Deutschland halte am Grundsatz fest, dass alle nötigen Behandlungen unabhängig von den Kosten verfügbar seien. Aber eine Priorisierung sei unumgänglich – bei weitem nicht nur aus Geldgründen. Am Beispiel von Organspende machte er deutlich, dass zwei Kriterien bei der Verteilung der knappen Güter grundlegend seien: einerseits die Dringlichkeit, andererseits die Erfolgsaussicht der Behandlung.
Gesundheitspolitische Dilemmata
Die anschließende Diskussion zwischen ZEW-Präsident Achim Wambach und Helmut Frister schlug eine Brücke zwischen Ethik, Ökonomie und Praxis. Achim Wambach betonte beispielsweise, dass Gesundheit ein superiores Gut sei. Wohlhabendere gäben also nicht nur proportional mehr Geld für Gesundheit aus, sondern tätigten auch relativ gesehen höhere Ausgaben dafür. Im Podiumsgespräch erörterten sie nicht nur die Rolle der gesetzlichen Krankenkassen für informierte Entscheidungen von Patienten/-innen, sondern auch Probleme bei der Abwägung, welche Patientengruppe im Zweifelsfall bevorzugt würden.
In der abschließenden Fragerunde aus dem Publikum wurden weitere Themenfelder angerissen.
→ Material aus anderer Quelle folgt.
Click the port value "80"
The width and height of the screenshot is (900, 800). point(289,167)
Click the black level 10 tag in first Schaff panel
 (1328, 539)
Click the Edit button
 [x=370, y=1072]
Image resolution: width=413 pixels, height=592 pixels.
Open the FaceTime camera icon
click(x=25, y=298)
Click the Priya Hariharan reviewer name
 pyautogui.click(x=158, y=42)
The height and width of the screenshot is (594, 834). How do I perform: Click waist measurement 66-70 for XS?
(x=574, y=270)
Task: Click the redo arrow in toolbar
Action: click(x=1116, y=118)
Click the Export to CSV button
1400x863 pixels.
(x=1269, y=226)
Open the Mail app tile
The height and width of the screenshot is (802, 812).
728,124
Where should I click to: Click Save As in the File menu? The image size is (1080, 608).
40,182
So gebe der Gesundheitsmarkt selbst schon Beschränkungen vor, beispielsweise wenn es für seltene Krankheiten aufgrund von mangelnder Rentabilität kaum Behandlungsmöglichkeiten gibt. Unter anderem wurde auch darauf hingewiesen, dass die Gesundheitskosten nicht zwingend mit dem Alter als eher mit der Nähe zum Tod stiegen. Auch die Frage, mit welchen Faktoren man Menschen zu mehr Blutspenden motivieren könnte, wurde diskutiert.
Der angeregte Austausch mit den Experten wurde auch beim anschließenden Umtrunk, der mit freundlicher Unterstützung des ZEW-Förderkreises ermöglicht wurde, weiter fortgeführt.